母艦機とは本来燃料や航空機などを輸送する船のことを指す言葉ですが、カメラボディに対してこの言葉を使う場合は様々なレンズを付けるための「レンズを使うためのボディ」という少々ややこしい意味を持ちます。
フランジバックの問題でレフ機ではアダプターがなく楽しめなかったあのレンズもこのレンズも、ミラーレスならすべて楽しめるというわけです。
大昔の聞いたことがないレンズから一度は耳にしたことがあるレンズまで、α7RⅢに付けて楽しんでいきたいと思います。
今回使用したのはLeica Summilux M35mm F1.4 2nd。
ライカのレンズの中で最も有名な”癖玉”と呼ばれるレンズです。
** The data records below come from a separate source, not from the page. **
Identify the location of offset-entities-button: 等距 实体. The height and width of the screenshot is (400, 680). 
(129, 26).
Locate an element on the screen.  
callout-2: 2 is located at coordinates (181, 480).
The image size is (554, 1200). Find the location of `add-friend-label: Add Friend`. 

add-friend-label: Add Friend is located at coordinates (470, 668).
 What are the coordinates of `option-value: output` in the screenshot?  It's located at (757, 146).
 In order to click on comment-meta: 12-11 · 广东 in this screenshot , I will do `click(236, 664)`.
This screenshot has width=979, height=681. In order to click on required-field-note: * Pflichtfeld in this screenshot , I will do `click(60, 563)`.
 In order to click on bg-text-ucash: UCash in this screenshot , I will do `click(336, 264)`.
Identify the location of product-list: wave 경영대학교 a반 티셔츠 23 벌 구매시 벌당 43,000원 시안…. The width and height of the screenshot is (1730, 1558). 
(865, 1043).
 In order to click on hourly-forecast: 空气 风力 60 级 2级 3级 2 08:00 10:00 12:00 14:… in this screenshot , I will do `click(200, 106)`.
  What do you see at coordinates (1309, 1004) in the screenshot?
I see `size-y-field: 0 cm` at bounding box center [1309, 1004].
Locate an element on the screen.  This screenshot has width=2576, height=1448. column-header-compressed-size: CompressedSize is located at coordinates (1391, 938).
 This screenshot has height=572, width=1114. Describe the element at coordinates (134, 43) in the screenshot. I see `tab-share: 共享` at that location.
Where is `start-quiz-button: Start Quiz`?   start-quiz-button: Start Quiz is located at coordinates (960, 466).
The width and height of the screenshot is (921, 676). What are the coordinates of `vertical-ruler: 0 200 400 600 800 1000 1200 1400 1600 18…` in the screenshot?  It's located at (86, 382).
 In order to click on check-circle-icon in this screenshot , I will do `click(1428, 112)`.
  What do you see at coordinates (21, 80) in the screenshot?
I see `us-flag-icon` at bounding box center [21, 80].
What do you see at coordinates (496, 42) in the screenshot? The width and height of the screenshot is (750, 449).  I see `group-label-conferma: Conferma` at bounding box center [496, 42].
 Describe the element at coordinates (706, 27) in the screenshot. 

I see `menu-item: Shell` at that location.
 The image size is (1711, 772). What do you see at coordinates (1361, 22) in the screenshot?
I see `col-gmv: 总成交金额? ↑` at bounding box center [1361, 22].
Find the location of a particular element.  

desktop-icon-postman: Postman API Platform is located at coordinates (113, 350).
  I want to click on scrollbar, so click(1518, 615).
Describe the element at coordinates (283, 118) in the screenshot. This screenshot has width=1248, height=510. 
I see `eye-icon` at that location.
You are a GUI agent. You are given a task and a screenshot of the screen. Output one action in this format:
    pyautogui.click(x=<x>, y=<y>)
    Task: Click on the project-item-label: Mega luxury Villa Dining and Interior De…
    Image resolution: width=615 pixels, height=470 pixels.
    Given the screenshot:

開放は滲み、逆光で暴れ、絞ると途端に端正になるという前評判に気を惹かれ手に取ってみました。
バリエーションは無限遠ロックの有無と限定のチタンモデル。
無限遠ロックは同社のSummicron M35mm F2 1st、通称8枚玉と同様の機構がつきます。
また、フィルターを使いたい場合は旧型の分割できる12504フードにシリーズ7のフィルターを入れる必要があります。
詳しくは金曜フードショーをご覧ください。
※仕様変更があり、現在新品で販売されている12504は分割することができないため、フィルターと併用できませんのでご注意ください。
手持ちのドミプランやヘリアー、今まで試してきたキノプラズマートやズマールで癖玉に対する耐性がついてきた筆者ですが、ライカきっての癖玉はどのような描写を見せてくれるのでしょうか。
まずは一枚。
うーん、想像していたより普通に写ります・・・
周辺減光が強めですが、年代を鑑みれば妥当な範囲でしょう。
ボケた部分全体と、ピントピークに滲みがあります。ピークは解像した上から滲み処理をかけたようでなんだか不思議な描写です。
F4くらいまで絞ると一気にパキパキとした印象に変わります。
これくらい写ってくれるのなら普段使いも可能です。普段は絞って、たまに開放で遊ぶのも良いでしょう。
光が回り込んでいます。
良い感じです。こういうところが”癖玉”なのでしょうか。
滲みを伴った非常に美しい描写です。
癖玉だなんだと言われてもやはりライカ、”癖のある良い写り”を提供してくれます。
縦構図でも一枚。
やっとこのレンズの使いどころが分かってきたような気がします。
なるべく湿度が高い環境下、例えば水辺や雨上がりなどで使用してあげるとしっとりとした描写がハマってくれるように思います。
サムネイルにも使用した一枚。
右上の崩れた描写と滝の滲み・飛沫と木漏れ日、描写とロケーションが合致し今回最も気に入った一枚になりました。
最後は盛大に出たゴーストと共に。
敢えてゴーストを出し、ふんわりとした描写や周辺の流れと一緒に少し古い雰囲気を出しました。
今回はライカきっての癖玉、Summilux M35mm F1.4 2ndとお送りしました。
癖玉だなんだと言ってもライカの銘玉、滲み方も周辺減光も上品さを持った良いレンズだと感じました。